• [What is being asked]: Search the data for "header". Each line containing it is to be copied.

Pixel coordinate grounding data
++++

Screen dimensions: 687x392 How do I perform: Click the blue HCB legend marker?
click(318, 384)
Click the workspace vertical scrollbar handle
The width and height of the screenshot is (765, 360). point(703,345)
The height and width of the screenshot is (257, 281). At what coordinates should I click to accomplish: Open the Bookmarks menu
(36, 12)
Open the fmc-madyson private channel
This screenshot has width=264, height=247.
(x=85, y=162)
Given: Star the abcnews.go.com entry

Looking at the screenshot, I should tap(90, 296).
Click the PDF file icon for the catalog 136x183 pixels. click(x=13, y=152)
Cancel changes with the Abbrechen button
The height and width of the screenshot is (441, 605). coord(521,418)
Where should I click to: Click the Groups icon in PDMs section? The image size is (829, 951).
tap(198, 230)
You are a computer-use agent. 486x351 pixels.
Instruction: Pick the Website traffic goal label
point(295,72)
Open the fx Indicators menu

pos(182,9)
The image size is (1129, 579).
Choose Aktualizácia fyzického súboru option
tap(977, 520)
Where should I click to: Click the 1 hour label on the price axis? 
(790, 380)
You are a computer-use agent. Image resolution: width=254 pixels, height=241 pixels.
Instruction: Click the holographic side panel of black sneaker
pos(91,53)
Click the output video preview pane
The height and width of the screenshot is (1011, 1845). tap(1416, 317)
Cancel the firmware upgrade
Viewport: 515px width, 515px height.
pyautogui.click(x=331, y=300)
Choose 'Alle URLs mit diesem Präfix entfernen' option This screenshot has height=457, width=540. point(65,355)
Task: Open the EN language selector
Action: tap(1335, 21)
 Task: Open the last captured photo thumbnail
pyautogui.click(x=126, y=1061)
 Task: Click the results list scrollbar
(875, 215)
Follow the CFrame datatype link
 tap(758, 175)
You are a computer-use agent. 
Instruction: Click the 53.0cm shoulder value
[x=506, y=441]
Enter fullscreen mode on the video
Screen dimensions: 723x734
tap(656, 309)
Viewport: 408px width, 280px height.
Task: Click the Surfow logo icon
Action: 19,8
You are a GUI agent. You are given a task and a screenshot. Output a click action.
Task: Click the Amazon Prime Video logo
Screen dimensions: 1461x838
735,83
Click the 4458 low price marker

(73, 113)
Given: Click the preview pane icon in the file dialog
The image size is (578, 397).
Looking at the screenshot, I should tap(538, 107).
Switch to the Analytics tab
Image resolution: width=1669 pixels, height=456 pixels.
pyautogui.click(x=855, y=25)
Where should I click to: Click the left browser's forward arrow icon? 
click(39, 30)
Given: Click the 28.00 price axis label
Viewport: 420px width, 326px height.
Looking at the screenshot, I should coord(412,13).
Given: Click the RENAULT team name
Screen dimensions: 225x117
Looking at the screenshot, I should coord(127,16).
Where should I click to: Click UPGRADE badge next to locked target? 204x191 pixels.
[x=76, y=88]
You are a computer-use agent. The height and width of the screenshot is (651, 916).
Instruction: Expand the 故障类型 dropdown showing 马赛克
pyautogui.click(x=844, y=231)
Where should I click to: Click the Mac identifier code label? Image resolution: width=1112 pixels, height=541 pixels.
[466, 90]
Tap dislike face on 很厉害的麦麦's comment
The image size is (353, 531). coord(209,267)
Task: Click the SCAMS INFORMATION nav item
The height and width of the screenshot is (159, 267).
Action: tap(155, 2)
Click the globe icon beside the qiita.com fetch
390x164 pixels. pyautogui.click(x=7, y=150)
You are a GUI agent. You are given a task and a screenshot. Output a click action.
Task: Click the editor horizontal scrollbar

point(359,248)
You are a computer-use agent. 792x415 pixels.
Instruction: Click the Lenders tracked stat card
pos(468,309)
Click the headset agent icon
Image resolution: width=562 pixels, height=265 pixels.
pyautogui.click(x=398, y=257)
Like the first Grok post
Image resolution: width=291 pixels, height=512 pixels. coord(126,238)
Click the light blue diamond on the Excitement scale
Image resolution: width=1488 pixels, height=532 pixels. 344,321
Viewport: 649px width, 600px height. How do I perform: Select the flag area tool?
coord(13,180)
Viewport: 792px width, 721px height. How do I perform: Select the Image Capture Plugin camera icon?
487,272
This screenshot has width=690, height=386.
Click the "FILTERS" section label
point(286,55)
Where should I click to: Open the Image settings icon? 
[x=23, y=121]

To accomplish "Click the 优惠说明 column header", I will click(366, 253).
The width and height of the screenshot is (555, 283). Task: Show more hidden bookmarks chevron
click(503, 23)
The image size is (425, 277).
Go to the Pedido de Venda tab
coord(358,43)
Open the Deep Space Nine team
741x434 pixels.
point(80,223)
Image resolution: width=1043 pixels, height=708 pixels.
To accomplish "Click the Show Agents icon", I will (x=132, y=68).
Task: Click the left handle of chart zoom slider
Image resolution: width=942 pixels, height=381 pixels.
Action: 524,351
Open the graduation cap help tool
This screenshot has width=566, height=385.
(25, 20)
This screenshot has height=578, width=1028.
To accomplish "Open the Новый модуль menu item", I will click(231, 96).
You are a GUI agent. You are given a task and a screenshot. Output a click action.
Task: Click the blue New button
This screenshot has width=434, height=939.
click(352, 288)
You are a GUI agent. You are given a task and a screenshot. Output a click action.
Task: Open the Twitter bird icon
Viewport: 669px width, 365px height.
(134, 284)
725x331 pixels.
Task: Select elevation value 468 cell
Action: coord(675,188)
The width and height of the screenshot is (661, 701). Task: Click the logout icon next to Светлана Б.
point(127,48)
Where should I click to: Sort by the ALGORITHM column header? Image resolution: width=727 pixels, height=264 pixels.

++++

• [Your response]:
To accomplish "Click the 优惠说明 column header", I will click(366, 253).
Where should I click to: Sort by the ALGORITHM column header? Image resolution: width=727 pixels, height=264 pixels.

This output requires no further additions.